DIRECTIVE —
Count the lines of the listing that contain the word "Uncheck" and give only that number.

DATASET ENTRIES —
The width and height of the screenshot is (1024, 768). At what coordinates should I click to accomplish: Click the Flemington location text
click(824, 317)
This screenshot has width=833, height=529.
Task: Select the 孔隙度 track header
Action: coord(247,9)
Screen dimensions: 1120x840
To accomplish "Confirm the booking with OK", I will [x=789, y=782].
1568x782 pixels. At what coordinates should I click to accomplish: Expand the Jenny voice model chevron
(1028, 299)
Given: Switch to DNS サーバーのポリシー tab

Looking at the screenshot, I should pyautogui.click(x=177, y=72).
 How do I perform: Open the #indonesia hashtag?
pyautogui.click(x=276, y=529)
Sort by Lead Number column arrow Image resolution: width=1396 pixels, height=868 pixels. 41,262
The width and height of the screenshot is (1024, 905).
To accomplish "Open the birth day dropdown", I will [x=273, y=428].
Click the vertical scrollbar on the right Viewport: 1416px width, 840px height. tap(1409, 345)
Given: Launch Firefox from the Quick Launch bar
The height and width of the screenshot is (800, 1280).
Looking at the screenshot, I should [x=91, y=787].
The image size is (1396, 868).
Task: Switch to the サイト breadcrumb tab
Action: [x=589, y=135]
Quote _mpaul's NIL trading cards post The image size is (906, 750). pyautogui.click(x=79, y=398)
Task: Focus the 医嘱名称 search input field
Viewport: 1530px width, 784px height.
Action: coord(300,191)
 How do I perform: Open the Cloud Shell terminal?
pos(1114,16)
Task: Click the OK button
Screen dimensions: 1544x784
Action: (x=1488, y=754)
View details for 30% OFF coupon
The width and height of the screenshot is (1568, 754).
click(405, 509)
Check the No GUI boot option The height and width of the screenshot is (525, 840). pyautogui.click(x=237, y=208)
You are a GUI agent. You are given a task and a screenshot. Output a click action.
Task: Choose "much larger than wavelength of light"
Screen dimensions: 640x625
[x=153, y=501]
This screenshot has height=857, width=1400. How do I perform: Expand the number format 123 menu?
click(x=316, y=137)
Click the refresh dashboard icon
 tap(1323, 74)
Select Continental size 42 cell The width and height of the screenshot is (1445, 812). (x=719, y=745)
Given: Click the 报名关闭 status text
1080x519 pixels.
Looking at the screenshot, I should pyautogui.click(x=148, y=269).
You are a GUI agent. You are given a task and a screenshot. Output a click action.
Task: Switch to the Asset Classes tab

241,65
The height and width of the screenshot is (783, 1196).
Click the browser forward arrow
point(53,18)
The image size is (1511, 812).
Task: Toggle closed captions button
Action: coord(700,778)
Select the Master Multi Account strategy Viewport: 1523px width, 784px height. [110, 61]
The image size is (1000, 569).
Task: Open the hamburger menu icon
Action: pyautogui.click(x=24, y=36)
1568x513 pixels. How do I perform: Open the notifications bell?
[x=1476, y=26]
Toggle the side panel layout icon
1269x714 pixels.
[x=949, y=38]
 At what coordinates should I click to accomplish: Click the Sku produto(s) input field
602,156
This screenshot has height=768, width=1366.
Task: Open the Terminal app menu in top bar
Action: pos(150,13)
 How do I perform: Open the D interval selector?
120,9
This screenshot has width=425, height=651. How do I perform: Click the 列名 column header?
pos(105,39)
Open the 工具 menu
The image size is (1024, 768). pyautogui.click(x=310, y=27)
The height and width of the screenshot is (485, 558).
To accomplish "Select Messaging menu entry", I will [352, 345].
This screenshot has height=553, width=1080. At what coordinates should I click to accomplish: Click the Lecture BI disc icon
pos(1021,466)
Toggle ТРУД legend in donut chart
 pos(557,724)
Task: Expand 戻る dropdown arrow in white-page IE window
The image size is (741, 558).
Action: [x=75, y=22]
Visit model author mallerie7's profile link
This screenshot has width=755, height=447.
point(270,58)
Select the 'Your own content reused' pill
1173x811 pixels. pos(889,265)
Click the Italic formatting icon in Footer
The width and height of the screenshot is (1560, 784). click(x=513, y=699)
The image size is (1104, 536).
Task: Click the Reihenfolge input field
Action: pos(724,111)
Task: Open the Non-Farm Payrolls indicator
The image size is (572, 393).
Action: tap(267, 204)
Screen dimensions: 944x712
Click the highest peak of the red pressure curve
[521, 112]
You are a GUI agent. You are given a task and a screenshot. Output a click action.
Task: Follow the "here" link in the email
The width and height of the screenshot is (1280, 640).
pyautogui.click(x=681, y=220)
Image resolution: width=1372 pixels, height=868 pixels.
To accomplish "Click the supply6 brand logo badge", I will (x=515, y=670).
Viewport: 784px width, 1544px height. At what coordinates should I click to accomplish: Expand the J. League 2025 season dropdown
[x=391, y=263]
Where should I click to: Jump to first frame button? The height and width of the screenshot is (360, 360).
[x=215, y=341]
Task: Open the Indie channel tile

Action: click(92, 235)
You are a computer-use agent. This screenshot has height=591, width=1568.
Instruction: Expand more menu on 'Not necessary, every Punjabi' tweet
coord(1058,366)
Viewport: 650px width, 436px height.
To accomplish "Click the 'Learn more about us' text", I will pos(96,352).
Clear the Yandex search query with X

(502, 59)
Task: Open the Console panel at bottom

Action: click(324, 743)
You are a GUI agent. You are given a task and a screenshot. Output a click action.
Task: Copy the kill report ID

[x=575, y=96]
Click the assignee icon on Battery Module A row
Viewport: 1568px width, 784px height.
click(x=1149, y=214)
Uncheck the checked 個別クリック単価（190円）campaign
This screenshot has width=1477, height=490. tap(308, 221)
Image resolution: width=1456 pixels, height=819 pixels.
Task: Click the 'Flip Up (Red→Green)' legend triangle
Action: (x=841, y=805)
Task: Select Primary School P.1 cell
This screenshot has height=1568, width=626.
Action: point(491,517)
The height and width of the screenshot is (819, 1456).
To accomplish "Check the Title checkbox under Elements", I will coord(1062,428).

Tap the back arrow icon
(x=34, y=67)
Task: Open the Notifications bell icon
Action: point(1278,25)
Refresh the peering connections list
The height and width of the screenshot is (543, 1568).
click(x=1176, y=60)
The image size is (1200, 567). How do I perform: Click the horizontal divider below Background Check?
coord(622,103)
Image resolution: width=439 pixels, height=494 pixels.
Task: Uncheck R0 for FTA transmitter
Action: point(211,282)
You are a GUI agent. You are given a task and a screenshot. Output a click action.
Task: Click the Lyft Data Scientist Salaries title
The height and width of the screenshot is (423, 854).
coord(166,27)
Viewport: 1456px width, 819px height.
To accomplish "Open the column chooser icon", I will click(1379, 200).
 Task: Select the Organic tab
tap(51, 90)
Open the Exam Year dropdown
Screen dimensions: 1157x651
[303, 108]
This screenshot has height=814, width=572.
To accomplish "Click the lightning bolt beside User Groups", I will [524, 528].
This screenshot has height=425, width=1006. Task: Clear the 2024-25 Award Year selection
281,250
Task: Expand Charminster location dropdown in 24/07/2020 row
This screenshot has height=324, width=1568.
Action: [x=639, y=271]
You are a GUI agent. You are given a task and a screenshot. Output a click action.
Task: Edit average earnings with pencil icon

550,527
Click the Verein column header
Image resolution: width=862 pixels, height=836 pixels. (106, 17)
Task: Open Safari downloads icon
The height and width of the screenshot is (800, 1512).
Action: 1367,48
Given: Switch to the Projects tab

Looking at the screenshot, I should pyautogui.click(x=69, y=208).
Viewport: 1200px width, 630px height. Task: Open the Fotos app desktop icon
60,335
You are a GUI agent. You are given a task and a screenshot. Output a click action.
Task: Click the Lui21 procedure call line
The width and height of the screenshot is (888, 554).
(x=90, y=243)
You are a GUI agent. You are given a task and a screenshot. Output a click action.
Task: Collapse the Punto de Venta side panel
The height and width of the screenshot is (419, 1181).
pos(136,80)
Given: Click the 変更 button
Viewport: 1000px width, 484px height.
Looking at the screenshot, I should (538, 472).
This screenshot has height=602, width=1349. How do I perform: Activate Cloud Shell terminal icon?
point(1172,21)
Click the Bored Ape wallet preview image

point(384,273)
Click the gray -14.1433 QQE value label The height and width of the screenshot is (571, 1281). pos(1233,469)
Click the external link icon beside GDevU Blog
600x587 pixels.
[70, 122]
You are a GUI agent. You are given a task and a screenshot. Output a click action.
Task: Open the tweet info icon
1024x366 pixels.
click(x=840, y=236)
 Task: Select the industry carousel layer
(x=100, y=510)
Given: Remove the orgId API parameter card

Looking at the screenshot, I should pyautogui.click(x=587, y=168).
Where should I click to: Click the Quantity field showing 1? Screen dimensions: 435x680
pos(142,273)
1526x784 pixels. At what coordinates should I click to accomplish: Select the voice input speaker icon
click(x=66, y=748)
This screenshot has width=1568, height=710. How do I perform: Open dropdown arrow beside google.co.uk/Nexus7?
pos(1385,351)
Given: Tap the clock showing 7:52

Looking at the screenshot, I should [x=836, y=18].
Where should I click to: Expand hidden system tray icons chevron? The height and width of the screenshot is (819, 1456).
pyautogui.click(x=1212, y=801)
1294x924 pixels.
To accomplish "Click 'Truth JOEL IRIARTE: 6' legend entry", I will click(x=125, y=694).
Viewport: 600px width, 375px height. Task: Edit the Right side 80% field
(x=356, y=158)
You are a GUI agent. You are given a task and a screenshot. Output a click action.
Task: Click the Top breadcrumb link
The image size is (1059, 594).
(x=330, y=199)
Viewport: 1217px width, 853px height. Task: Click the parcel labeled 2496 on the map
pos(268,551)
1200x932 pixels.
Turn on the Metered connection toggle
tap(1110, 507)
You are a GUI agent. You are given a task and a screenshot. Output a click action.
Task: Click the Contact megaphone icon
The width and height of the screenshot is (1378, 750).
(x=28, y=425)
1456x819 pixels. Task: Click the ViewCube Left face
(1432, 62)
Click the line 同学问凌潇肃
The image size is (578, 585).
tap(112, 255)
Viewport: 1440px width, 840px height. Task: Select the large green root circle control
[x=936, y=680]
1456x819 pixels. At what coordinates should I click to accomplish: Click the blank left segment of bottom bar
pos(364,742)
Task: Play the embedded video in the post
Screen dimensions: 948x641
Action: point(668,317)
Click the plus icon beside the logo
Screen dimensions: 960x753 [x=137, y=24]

CORRECT RESPONSE —
2